▶ _SELECTED PASSAGE_:
Piano in the Foreground is an album by American pianist, composer and bandleader Duke Ellington recorded and released on the Columbia label in 1961. It features Ellington in a piano trio setting, emphasising his own keyboard prowess rather than the big band arrangements more typical of his recordings.

Track listing
:All compositions by Duke Ellington except as indicated
 "I Can't Get Started" (Vernon Duke, Ira Gershwin) – 4:23  
 "Cong-Go" (Aaron Bell, Ellington) – 4:16  
 "Body and Soul" (Edward Heyman, Robert Sour, Frank Eyton, Johnny Green) – 4:49  
 "Blues for Jerry" – 4:38  
 "Fontainebleau Forest" – 2:53  
 "Summertime" (George Gershwin, Ira Gershwin, Dubose Heyward) – 3:52  
 "It's Bad to Be Forgotten" – 3:22  
 "A Hundred Dreams Ago" – 2:26  
 "So" – 4:33  
 "Searching (Pleading for Love)" – 1:49  
 "Springtime in Africa" (Bell, Ellington) – 3:46  
 "Lotus Blossom" (Billy Strayhorn) – 3:18  
 "All the Things You Are" (Oscar Hammerstein II, Jerome Kern) – 4:00 Bonus track on CD reissue   
 "All the Things You Are" [alternate take] (Hammerstein, Kern) – 3:51 Bonus track on CD reissue   
 "Piano Improvisation No. 2" – 3:25 Bonus track on CD reissue   
 "Piano Improvisation No. 3" – 2:48 Bonus track on CD reissue  
 "Piano Improvisation No. 4" – 1:53 Bonus track on CD reissue   
 "Piano Improvisation No. 1" – 9:45 Bonus track on CD reissue  
Recorded:
at Columbia Records 30th Street Studio on March 20, 1957 (tracks 15–18) (stereo)

▶ _GIVEN PROBLEM_: Can you write out the part of the album entry that starts at "Piano in the" and ends at "of his recordings.", word for word? Rely only on the album entry above.

▶ _SOURCE MATERIAL_:
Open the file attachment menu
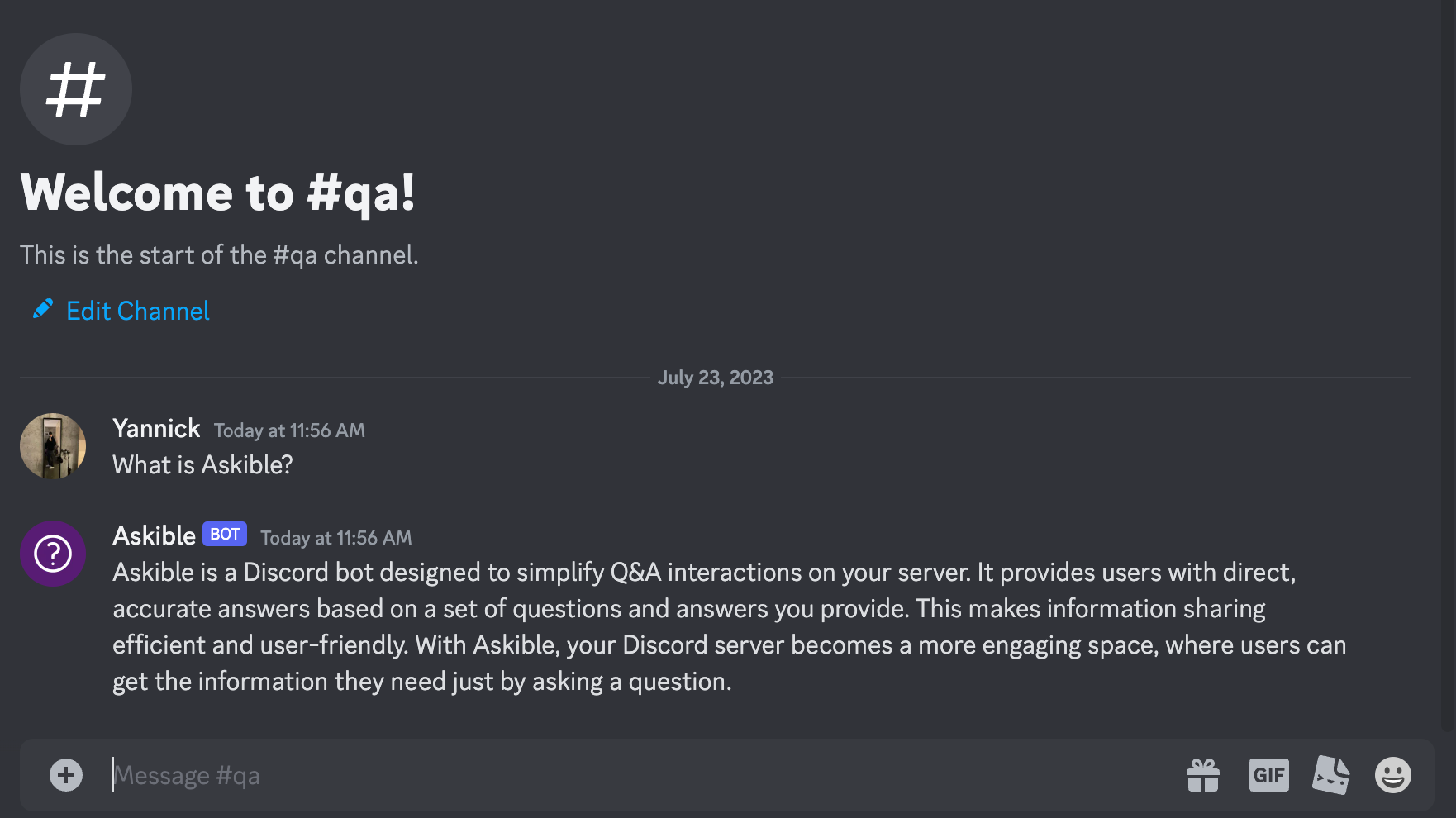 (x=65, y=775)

▶ _TASK OUTPUT_:
Piano in the Foreground is an album by American pianist, composer and bandleader Duke Ellington recorded and released on the Columbia label in 1961. It features Ellington in a piano trio setting, emphasising his own keyboard prowess rather than the big band arrangements more typical of his recordings.